Here is a list of terms, expressions and abbreviations used in this documentation.
Abbreviation from optical character recognition. OCR is the process of extracting plain text (and associated information) from an image, photo or a picture. Example: John takes a photo with his mobile phone of a paper based bank statement. Let’s say IBAN number appears on that document. From resulted photo - filename bank-statement.jpeg - John won’t be able to copy IBAN number and pass it over whatsapp to his wife.
On the other hand, if the same bank statement photo is processed using optical character recognition technology (OCR) - the text is extracted from the photo (for example as bank-statement.txt file) and John can open bank-statement.txt file, select IBAN number and copy/paste it in whatsapp chat to his wife.
OCR technology has widespread usage across many areas. It enables computers to understand pictures. If computers understand what text is inside images, then users can search for specific terms across photos.

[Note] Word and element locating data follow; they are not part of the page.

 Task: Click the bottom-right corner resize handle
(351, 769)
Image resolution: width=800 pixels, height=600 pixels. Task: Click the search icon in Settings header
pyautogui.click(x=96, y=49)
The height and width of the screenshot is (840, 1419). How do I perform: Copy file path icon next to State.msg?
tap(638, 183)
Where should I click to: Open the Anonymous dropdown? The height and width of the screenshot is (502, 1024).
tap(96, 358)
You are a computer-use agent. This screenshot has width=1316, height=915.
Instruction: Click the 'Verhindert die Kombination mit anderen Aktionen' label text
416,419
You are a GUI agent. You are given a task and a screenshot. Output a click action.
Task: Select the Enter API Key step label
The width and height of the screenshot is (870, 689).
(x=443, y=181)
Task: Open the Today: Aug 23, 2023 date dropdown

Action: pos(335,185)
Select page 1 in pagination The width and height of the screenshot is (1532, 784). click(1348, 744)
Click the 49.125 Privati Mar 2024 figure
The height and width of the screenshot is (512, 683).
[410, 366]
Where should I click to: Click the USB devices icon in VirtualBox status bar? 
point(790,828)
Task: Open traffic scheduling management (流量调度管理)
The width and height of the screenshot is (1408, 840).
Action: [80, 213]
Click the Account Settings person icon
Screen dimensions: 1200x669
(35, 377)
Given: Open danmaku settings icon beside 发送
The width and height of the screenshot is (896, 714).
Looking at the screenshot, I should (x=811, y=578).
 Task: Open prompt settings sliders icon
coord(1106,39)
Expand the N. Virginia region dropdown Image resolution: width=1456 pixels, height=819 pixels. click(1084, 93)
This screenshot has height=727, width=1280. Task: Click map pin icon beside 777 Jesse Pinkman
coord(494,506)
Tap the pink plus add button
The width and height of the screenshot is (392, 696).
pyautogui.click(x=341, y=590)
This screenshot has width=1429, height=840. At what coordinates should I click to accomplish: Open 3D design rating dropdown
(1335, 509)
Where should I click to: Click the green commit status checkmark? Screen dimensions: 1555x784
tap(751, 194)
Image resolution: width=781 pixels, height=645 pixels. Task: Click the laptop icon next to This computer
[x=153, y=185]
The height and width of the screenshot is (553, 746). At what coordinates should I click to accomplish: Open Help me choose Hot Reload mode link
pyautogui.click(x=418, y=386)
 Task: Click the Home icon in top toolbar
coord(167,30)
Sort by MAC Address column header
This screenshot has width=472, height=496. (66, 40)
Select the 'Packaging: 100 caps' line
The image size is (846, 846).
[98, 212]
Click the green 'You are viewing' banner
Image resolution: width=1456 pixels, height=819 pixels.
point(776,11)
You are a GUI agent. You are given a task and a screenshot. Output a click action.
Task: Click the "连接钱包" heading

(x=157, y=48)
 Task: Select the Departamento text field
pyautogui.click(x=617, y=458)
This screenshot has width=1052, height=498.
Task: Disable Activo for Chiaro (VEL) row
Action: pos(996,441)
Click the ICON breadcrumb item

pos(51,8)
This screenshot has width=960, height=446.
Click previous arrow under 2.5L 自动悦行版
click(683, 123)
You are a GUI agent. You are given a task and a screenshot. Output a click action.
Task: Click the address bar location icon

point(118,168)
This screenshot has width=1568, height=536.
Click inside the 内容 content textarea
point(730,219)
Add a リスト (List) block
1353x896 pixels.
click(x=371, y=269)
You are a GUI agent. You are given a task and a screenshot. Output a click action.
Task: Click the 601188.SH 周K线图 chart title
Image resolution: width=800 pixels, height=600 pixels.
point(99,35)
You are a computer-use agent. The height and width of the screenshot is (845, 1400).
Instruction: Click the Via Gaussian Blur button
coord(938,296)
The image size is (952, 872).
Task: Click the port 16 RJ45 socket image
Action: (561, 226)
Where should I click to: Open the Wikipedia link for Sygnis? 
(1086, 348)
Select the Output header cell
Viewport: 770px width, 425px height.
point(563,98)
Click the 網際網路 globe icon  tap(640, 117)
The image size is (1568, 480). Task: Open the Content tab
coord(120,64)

Scanned document is a just photo of the document - usually of higher quality than photos taken with mobile phones for example. Described with informal terms scanners are specialized devices for taking photos of the documents.
OCRs or OCRed¶
OCRs - jargon term - a verb derived from noun OCR. Expression File X was OCRed means that optical character recognition process was performed on file X. Similarly expression It OCRs the documents reads “it uses optical character recognition technology over the documents” with same meaning as “it extracts text from scanned documents”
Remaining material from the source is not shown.